To butterfly chicken, place the chicken on a chopping board breast side down. Using sharp kitchen scissors or a knife cut down either side of the backbone to remove and discard. Turn chicken over and using the palm of your hand press the chicken down to flatten.
Arrange the garlic and onion on the baking tray and place the chicken breast-side up on top. Drizzle a tablespoon of extra virgin oil over the chicken and season with salt. Roast in the oven for 35-40 minutes. Add the salami to the baking tray 10 minutes before the chicken is cooked.
For the sauce, heat the remaining extra virgin olive oil in a pot over a medium-high heat and add the whole chillies. Cook for 8-10 minutes, turning regularly until they soften and blister. Now add the tomato, vinegar, and sugar and cook for a further 4 minutes. Remove from the heat. Once it has cooled, remove the skin from the chillies and the tomato pieces and roughly chop. Place the chopped chillies and tomatoes back into the oil.
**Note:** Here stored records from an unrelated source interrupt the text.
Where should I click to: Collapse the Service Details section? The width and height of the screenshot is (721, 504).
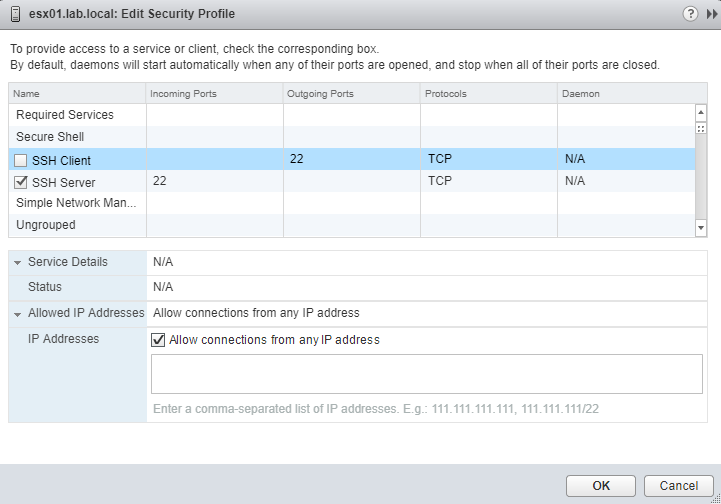tap(18, 262)
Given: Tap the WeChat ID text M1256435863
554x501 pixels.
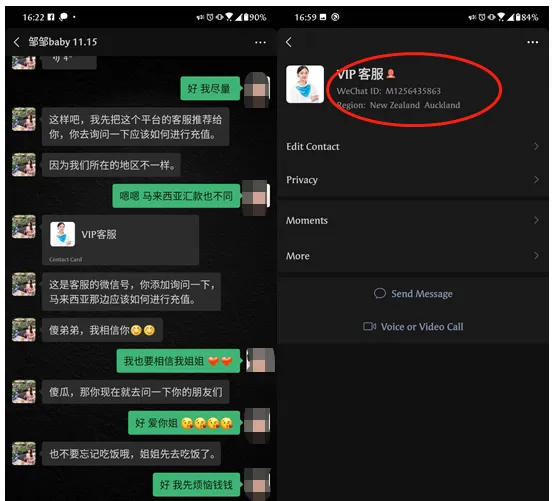Looking at the screenshot, I should click(x=413, y=91).
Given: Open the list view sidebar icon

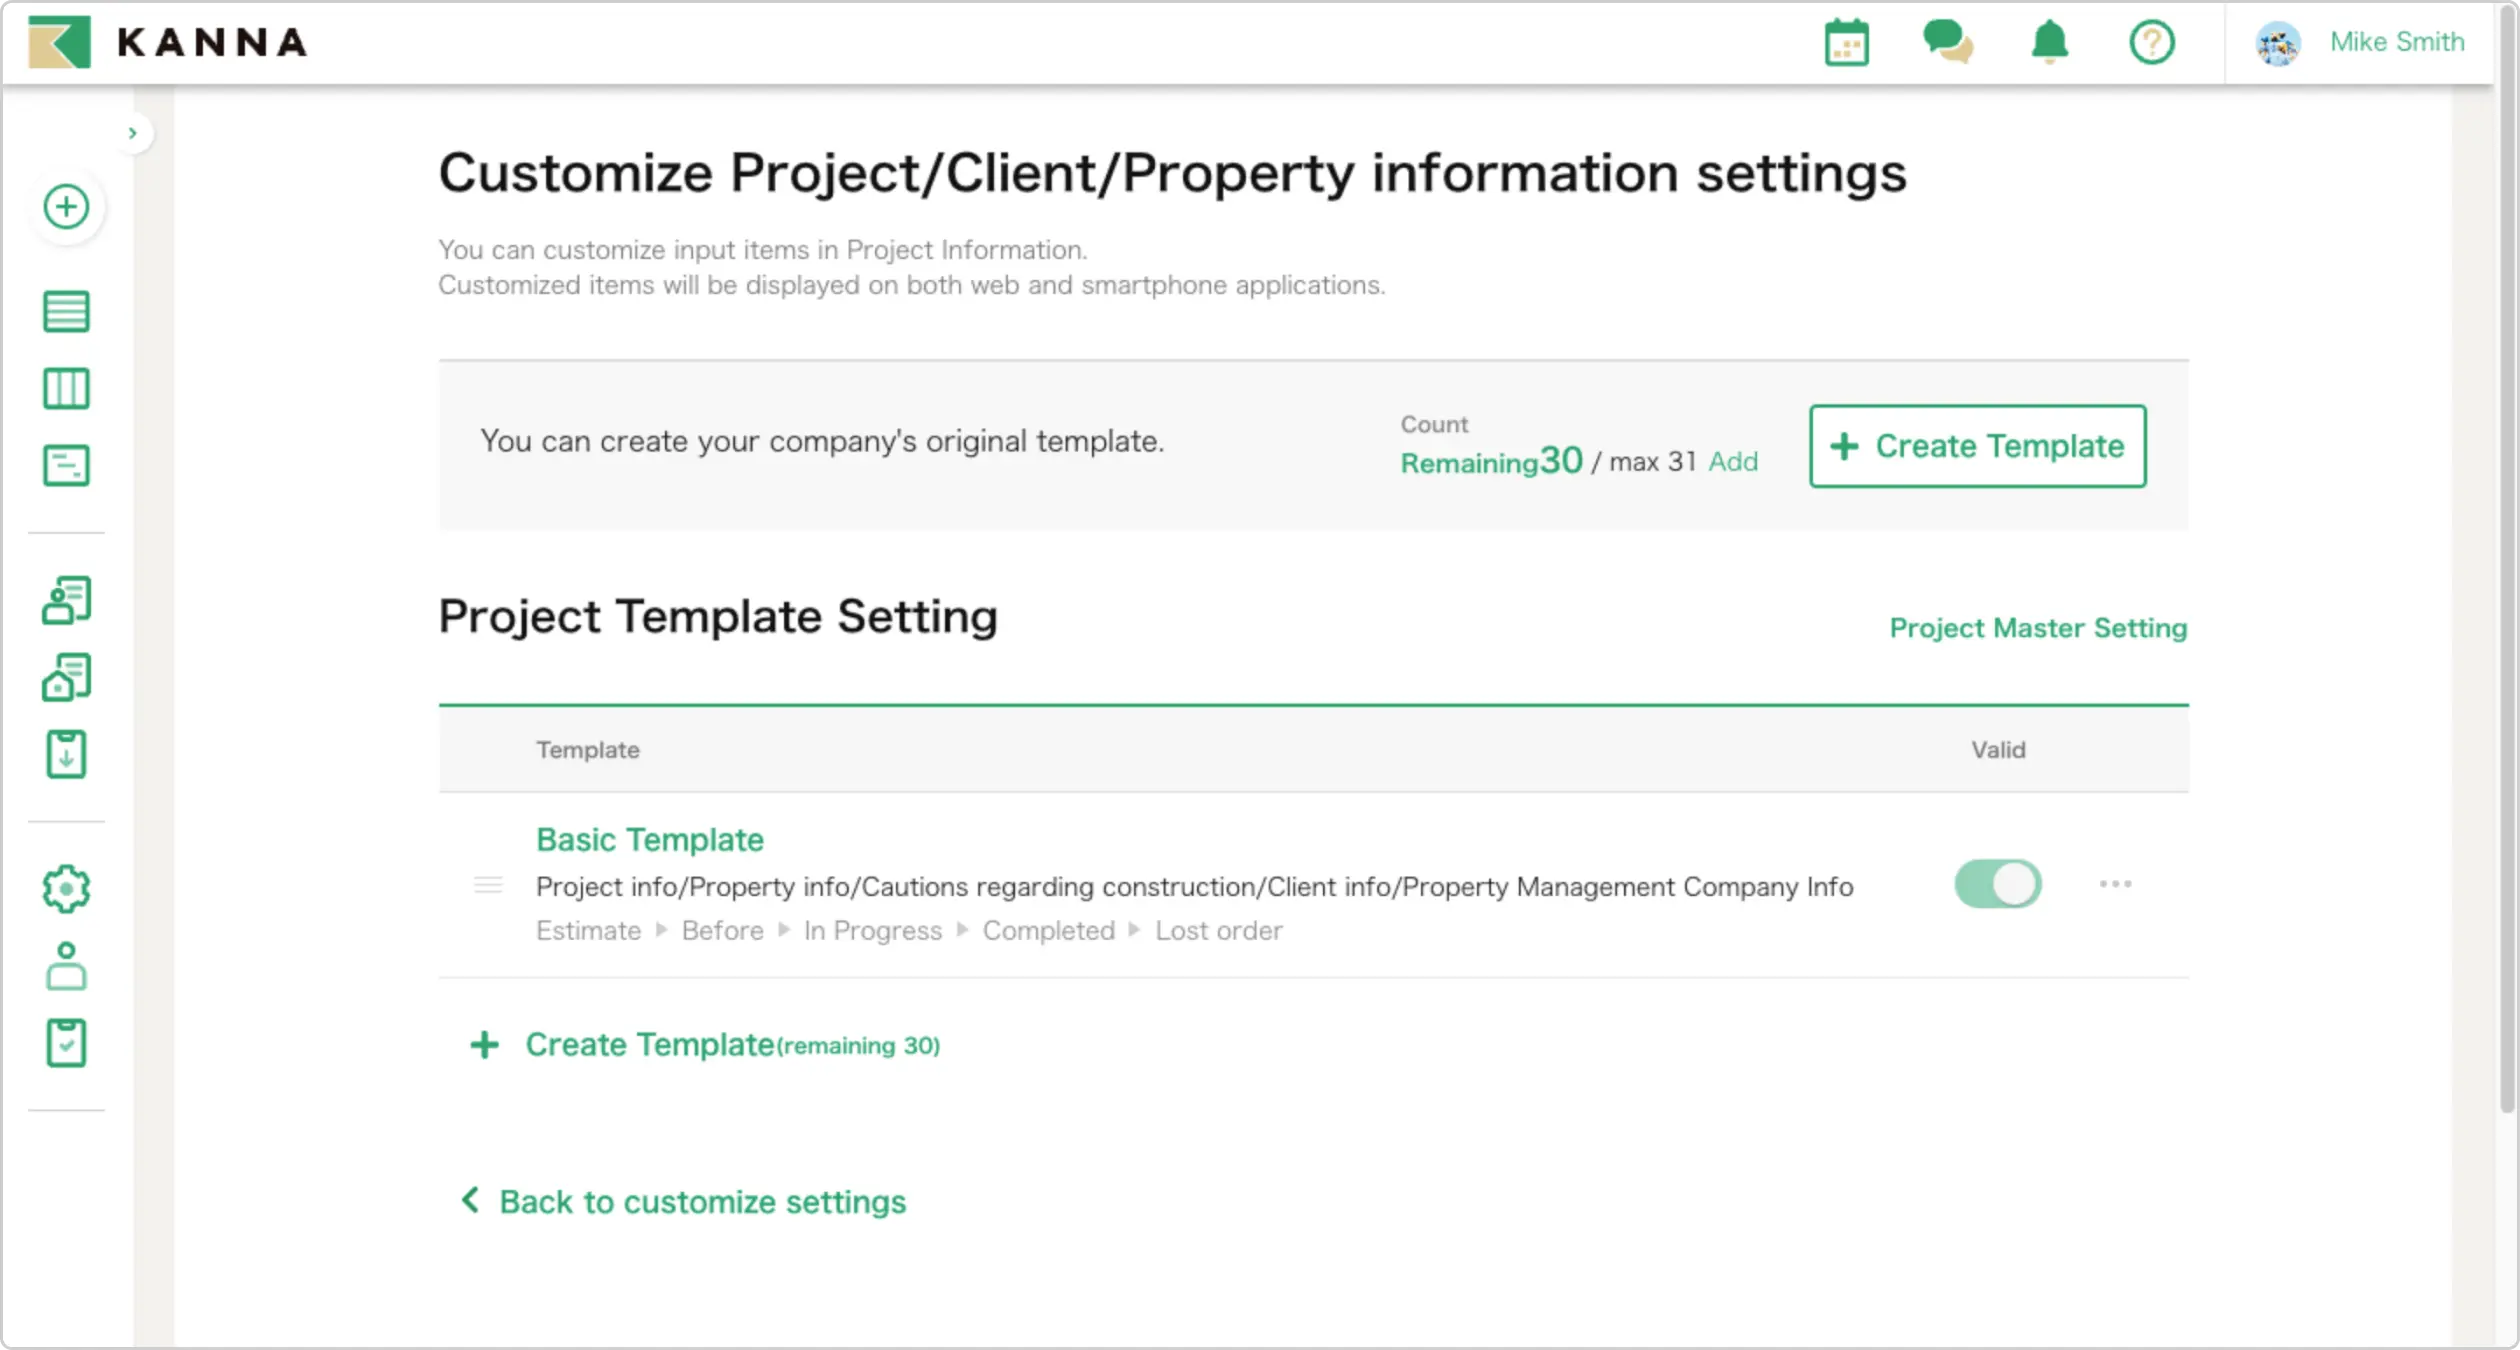Looking at the screenshot, I should click(66, 311).
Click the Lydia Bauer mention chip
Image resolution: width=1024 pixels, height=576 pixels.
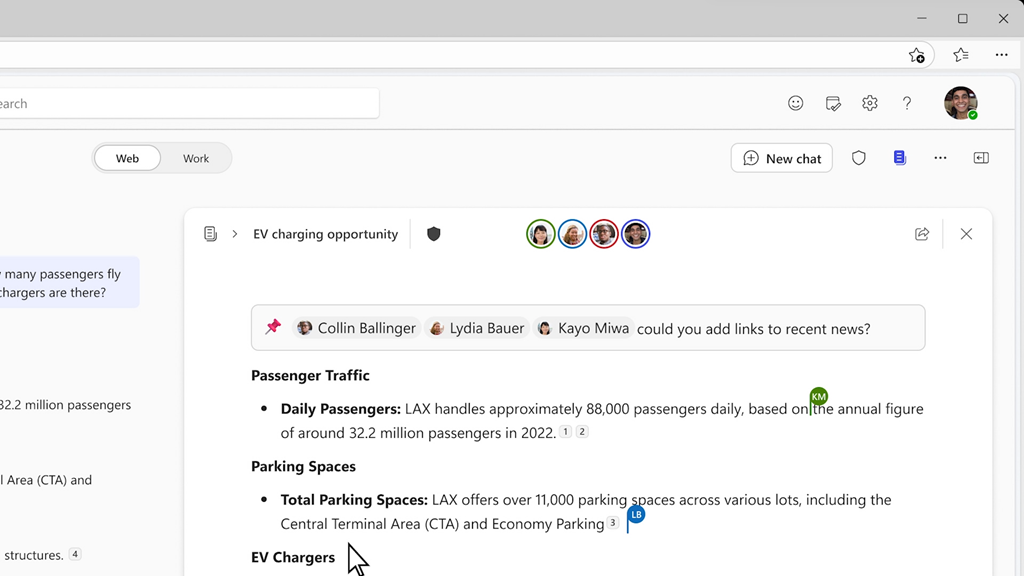(476, 328)
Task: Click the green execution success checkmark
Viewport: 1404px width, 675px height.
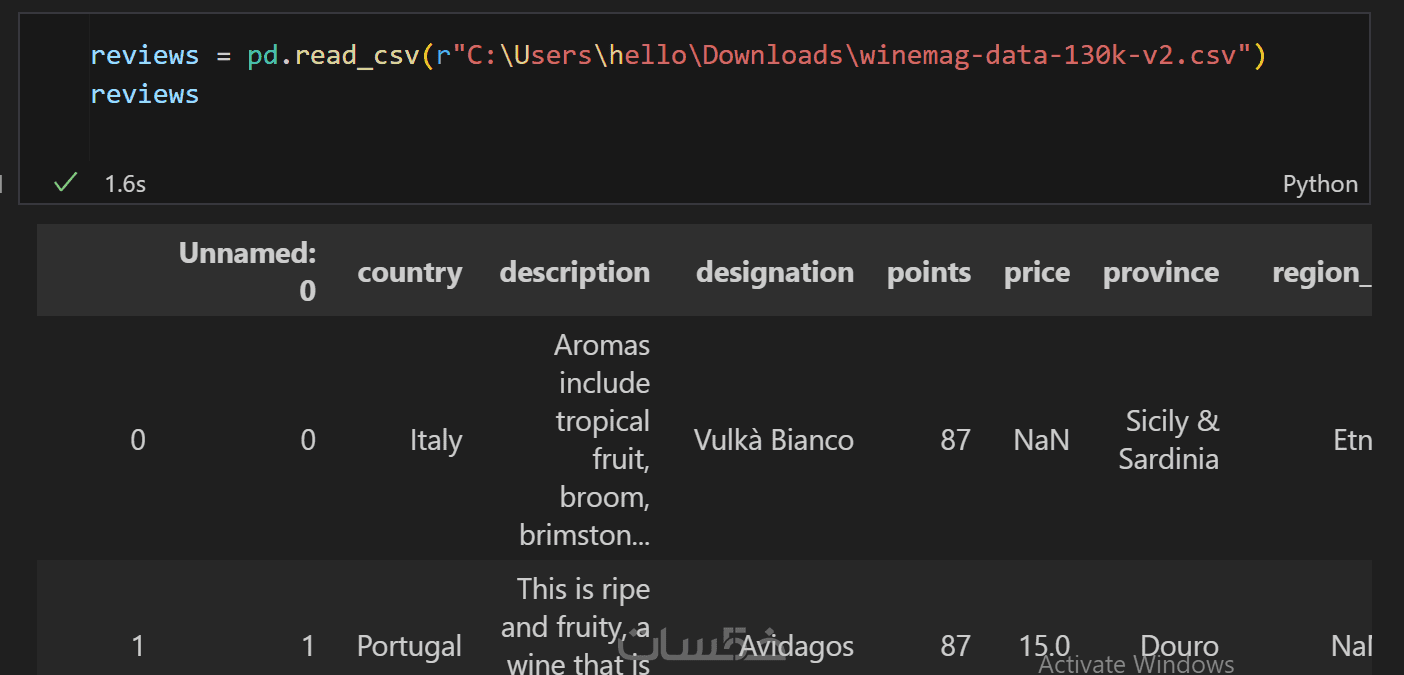Action: (x=66, y=183)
Once the chicken is cooked, place it on a board and cover loosely with foil. Chop the cooked crispy salami.
Add half the roasted onion and half the roasted garlic flesh that has been squeezed out of its skins and the chopped salami to the chilli sauce and mix together.
Chop the chicken into quarters and spoon the chilli sauce over the top. Garnish with parsley and basil.